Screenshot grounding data
----
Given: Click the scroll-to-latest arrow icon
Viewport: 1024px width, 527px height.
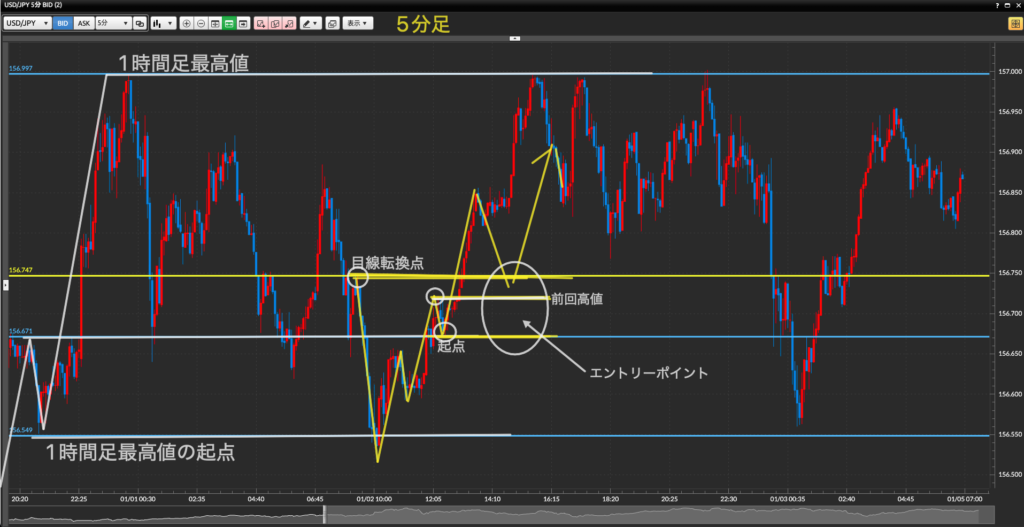Looking at the screenshot, I should point(243,22).
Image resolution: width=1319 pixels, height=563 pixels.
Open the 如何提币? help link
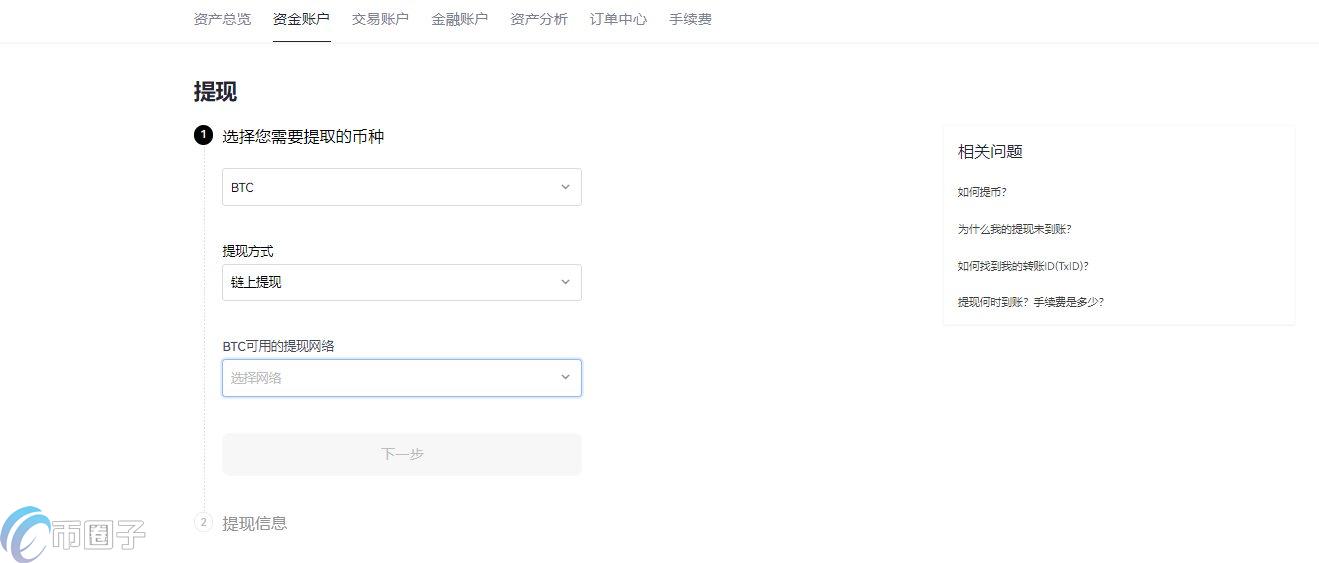(x=982, y=192)
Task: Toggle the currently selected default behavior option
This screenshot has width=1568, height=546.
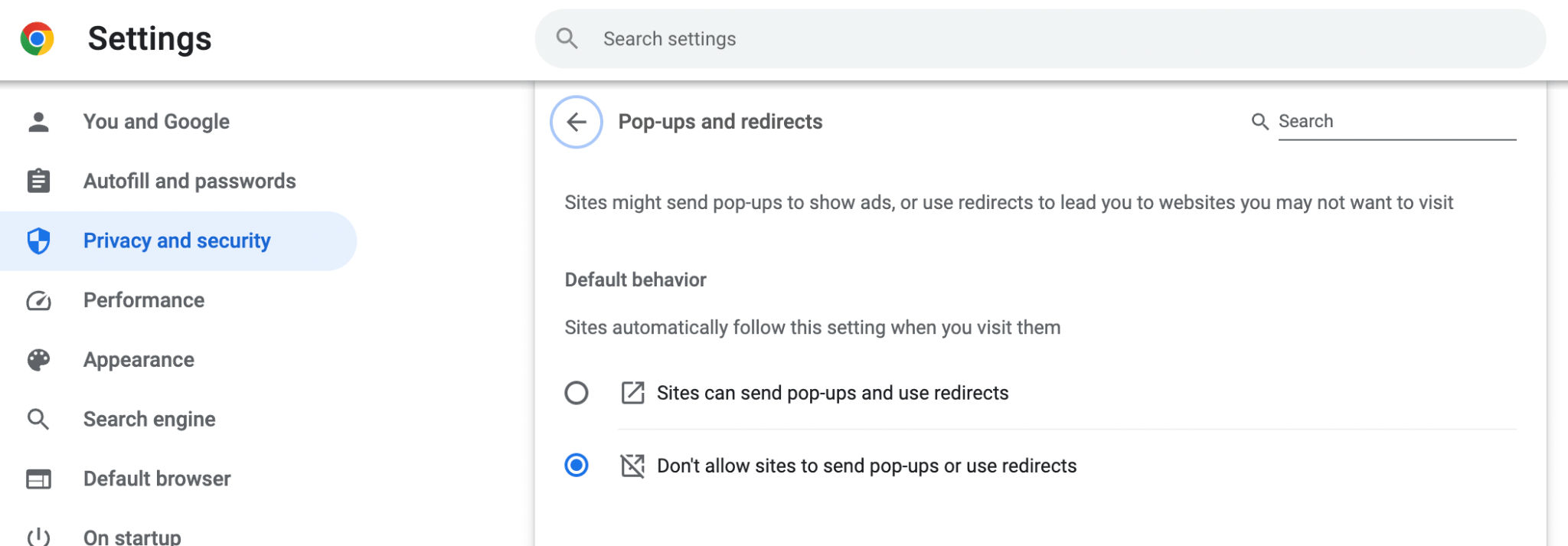Action: click(x=577, y=465)
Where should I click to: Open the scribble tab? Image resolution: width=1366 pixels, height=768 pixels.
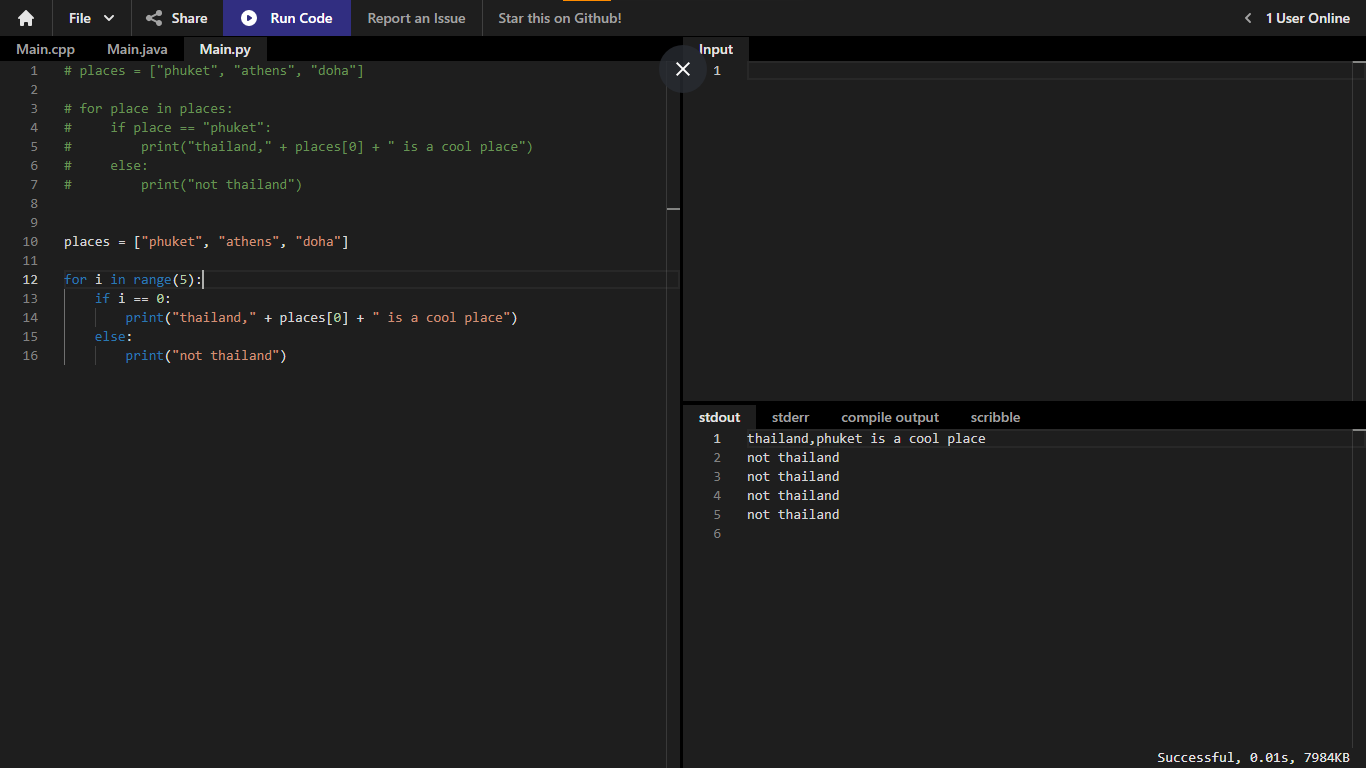[x=995, y=417]
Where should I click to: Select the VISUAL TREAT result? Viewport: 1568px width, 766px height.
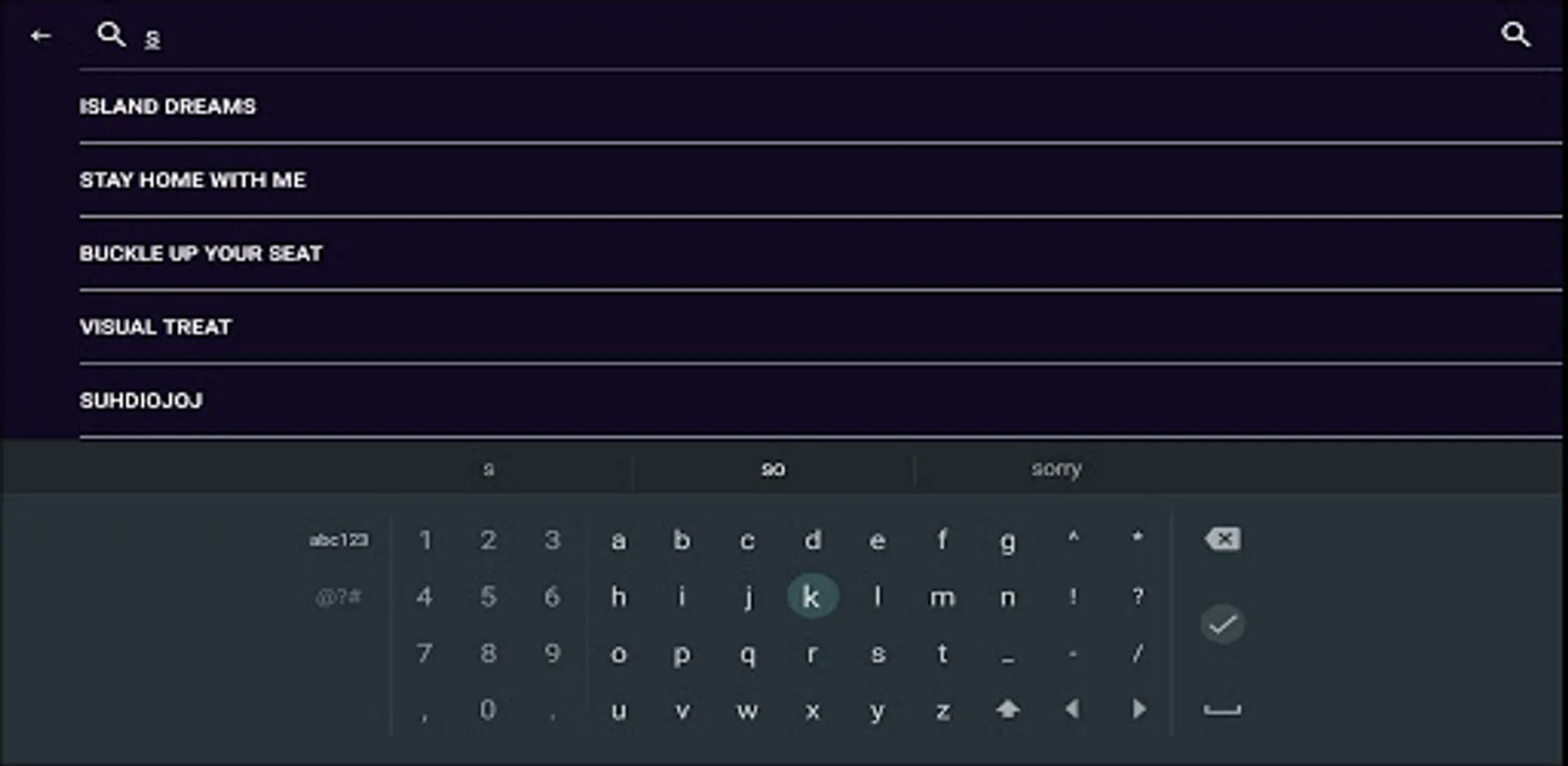[156, 328]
----
• _PROBLEM STATEMENT_:
Drop the images; copy every entry above exactly.

• _SOLUTION FOR THIS PROBLEM_:
Given: Click the scroll-to-latest arrow icon
Viewport: 1024px width, 527px height.
Looking at the screenshot, I should point(243,22).
Image resolution: width=1319 pixels, height=563 pixels.
Open the 如何提币? help link
(x=982, y=192)
Task: Toggle the currently selected default behavior option
This screenshot has width=1568, height=546.
Action: click(x=577, y=465)
Where should I click to: Open the scribble tab? Image resolution: width=1366 pixels, height=768 pixels.
[x=995, y=417]
Where should I click to: Select the VISUAL TREAT result? Viewport: 1568px width, 766px height.
[156, 328]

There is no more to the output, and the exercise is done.